**本文の抜粋**.
介護タクシーとは

最近増えてきました「介護タクシー」と呼ばれているタクシーですが、申請の手続は通常の法人タクシーとほとんど同じです。
なお、この許可においては、運転手が2種免許を取得している必要がありますが、介護福祉士やホームヘルパーの資格は不要です。(ない場合は、講習受講などでも可)

介護タクシー開業に必要な費用

以下に掲げた金額はあくまで参考例に過ぎませんので、予めご承知おきください。
なお、以下に行政書士報酬は含まれていません。

  • A:営業所・仮眠施設及び車庫は賃借 / 車両は新車を一括購入
    ⇒ 300万円程度(中古車でしたら、もう少し安くなります)
  • B:営業所・仮眠施設及び車庫は賃借 / 車は分割払い(またはカーリース)
    ⇒ 200万円程度
  • C:営業所・仮眠施設及び車庫は賃借 / 既に福祉車両所有
    ⇒ 100~150万程度
  • D:建物、車両共既に所有
    ⇒ 人件費や燃料費等の運転資金だけになりますから、100万程度で可能と思われます。

介護タクシー許可申請のためにご用意いただく書類

詳しくは各運輸局のHPで確認することが可能です。

申請書

  • 一般乗用旅客自動車運送事業許可申請書
  • 事業計画

添付書類

1.営業所、車庫、休憩仮眠施設の使用権原を証明するための書類

(1)土地・建物の登記簿謄本(自己所有の場合)
(2)賃貸借契約書(借入れの場合)

  • 3年間の使用権原があるか、又は自動更新のできることが条件です。
  • 使用目的が「居住用」になっている場合には、営業所として使用できませんので、用途を確認してください。
  • ※契約書や承諾書の名義は申請者になっていますか?この点もご確認ください。
  • ※奥様が、ご主人名義の家の一部を利用して、介護タクシーを始める場合でも、使用承諾書は必要です。

車庫の位置・大きさをご確認ください。

  • 営業所から離れていませんか?離れている場合には2km以内にあることが条件です。
  • 車両の長さ、幅より1メートル以上、余裕がなければいけません。
  • 車庫前道路の幅は大丈夫ですか?

2.営業所、車庫、休憩仮眠施設の見取図、平面図

  • 自己所有の場合、以前に建築士が作成した図面や見取図があれば、それでOKです。
  • なお、上記図面がない場合には、実測の上、作成することになります。

**問題と課題**.
(1) 介護タクシーの文章によると、車庫が営業所から離れている場合、どのような条件を満たす必要がありますか。
(2) 介護タクシーの文章を、最後に示された文の後から引き継いで書き進めてください。
エントリはこの作業に一切関係しません。

**エントリ一覧**.
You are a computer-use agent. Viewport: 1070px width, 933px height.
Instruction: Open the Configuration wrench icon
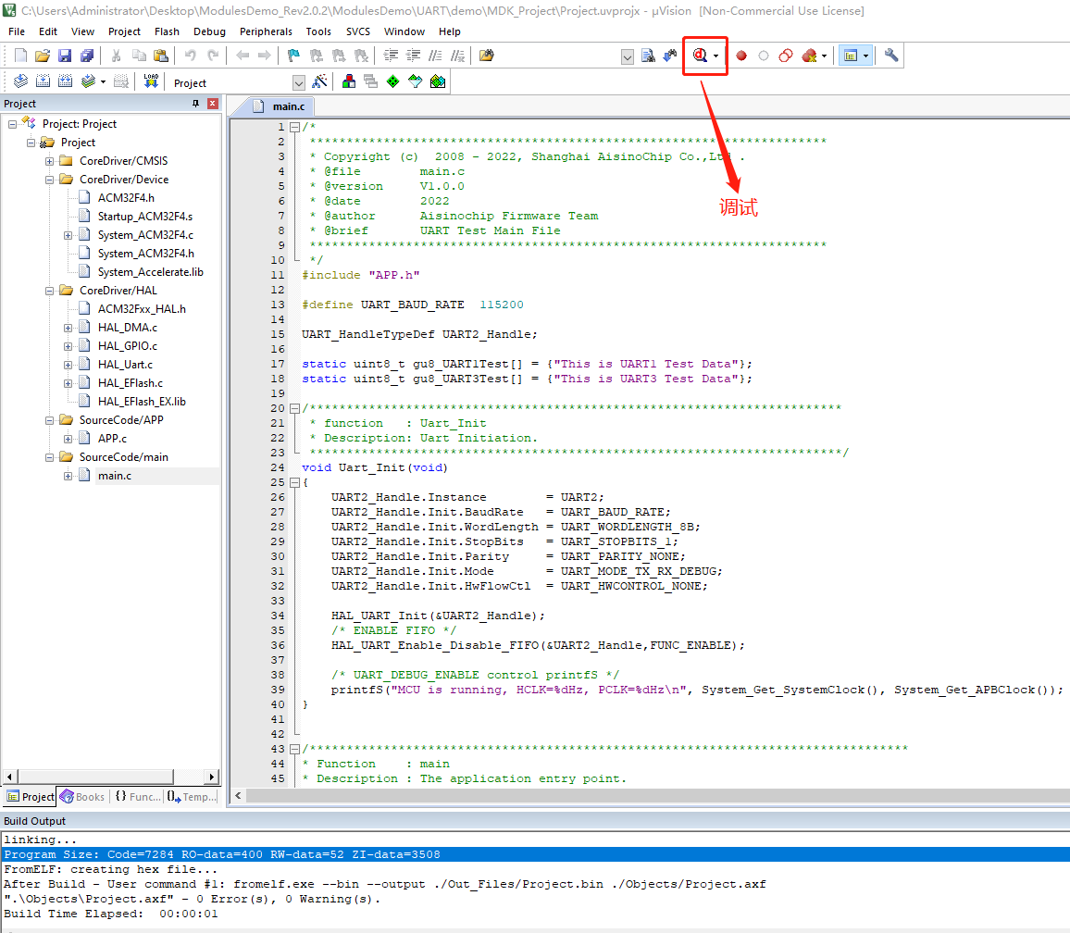click(891, 56)
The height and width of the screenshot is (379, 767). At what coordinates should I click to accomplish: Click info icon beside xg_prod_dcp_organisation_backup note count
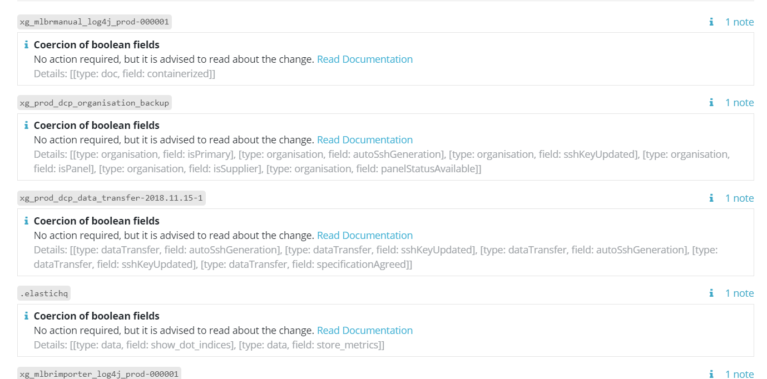[711, 103]
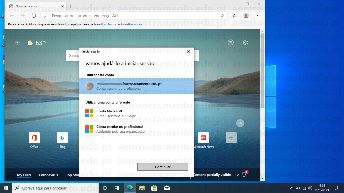Add this page to favorites star
344x193 pixels.
pos(222,16)
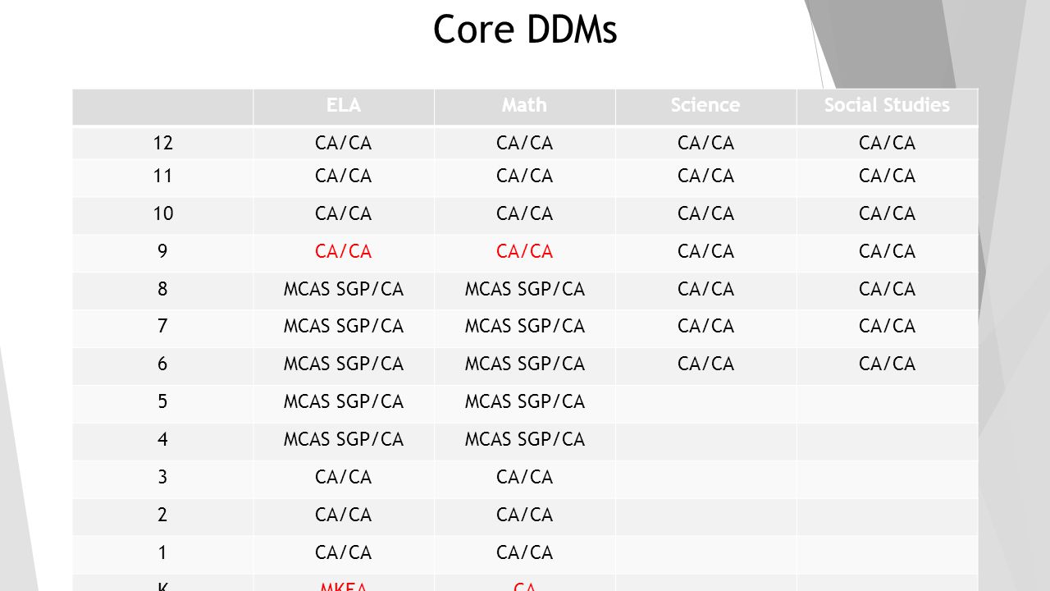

**課題ごとの結果**.
(1) 営業所から2km以内にあることが条件です。

(2)
  • 必ず、求積表をつけてください。また北が分かるように矢印を忘れずに。

3.営業所から車庫までの案内図

  • 住宅地図のコピーでOKです。
  • 営業所と車庫が離れている場合、両者の場所が分かるようにして、両者の間に矢印を書き距離を示します。(方角も分かるようにしてください。)

4.車庫前面の道路の幅員証明書

  • 前の道路の幅が狭い場合には、車庫を変更する必要があります。(5mあれば、大体大丈夫です。)なお、車庫前道路の幅が狭い場合には、事前に当事務所にご相談ください。何とかなる場合もあります。
  • 前面道路が国道の場合には、この書面は不要です。

5.事業用自動車の使用権限を証明する書面

(1) これから買う場合

  • 自動車の売買契約書・売渡承諾書・見積書など
  • 自動車取得税や自賠責保険料などの金額も事業計画書に書きますので、明細が書かれている契約書が必要です。

(2) これからリースされる場合

  • 自動車リース契約書

(3) 既に車を所有している場合

  • 車検証

※一般車両(セダンタイプ)を使用する場合は、介護福祉士等の介護関係の資格を証明する書類が必要です。

6.事業計画に関する書類

  • 運行管理体制に関する書類
  • 各宣誓書
  • 運行管理規定及び運転者指導要領
  • 申請日直近の銀行等残高証明書(資力の確認のため)

※これは申請日直前にご用意ください。

※口座名義は申請者名義であることが必要です。 申請後に確認しますので、お金を使わないようにしてください。

  • 任意保険の見積書(補償額、保険料の分かるもの)

※もちろん事業用の任意保険です。

  • タクシーメーター器の見積書(タクシーメーター器による運賃を収受する場合に必要です)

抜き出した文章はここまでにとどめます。